2 minute read

According to different sources, it is advisable that the data that is used to build a model be split into 3 datasets: training, validation and test. This is ever more important for higher capacity models that have multiple hyperparameters to tune and tend to overfit. However, to someone new to the field of data science, this split may not make a lot of sense initially. Thus, below we are going to describe the role of each of the datasets.

Training dataset is usually the most populous containing about 60-70% of the available data, but this may vary depending on the problem and data structure on hand. As the name implies, training dataset in used to train a model. Also, all kinds of data investigations should be done on the training dataset. For example, if one builds a binary classification problem, the dependencies between the explanatory variables and the target variable should be tested on the training dataset. Similarly, the decisions to keep or drop any given subset of variables also depends on the investigations done on the training dataset. However, if one uses a high capacity model, like a neural network or a random forest, that requires choosing huperparameters, one should not use the training dataset as it will further lead to overfitting: choosing hyperparameters on the training dataset will lead to choices of hyperparameters that will perform best on the training dataset. For that reason, we require another dataset - validation dataset.

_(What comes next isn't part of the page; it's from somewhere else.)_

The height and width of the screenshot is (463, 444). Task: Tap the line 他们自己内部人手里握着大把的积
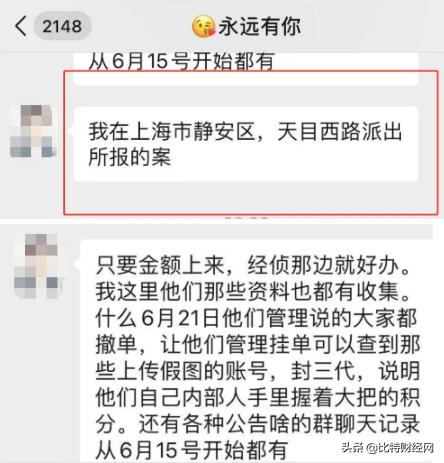[x=257, y=397]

Validation dataset usually consists of 15-20% of the available data. The main purpose of this dataset is to test the optimal hyperparameters for your model of choice and identifying when to stop model training. For example, if one is using a decision tree model, a choice should be made about the optimal size of the tree and the stopping rule. Furthermore, by tracking the performance of the model on the training and validation datasets through training epochs, an analyst can identify the point at which to stop model training. This is the point at which the error rate on the validation set is the lowest and starts to increase in subsequent training iterations. Once the model has been built, we can assess its expected performance on the dataset the model has not been exposed to, the test dataset.

Test dataset usually contains about the same number of observations as validation dataset. Ideally, this dataset should not contain any observations to which the model has been exposed during training. In other words, the performance on the test set is the best estimate of how the model is expected to perform in the real-world applications. Furthermore, all kinds of backtesting tests can be done on the test set to check the performance and statistical validity of the model.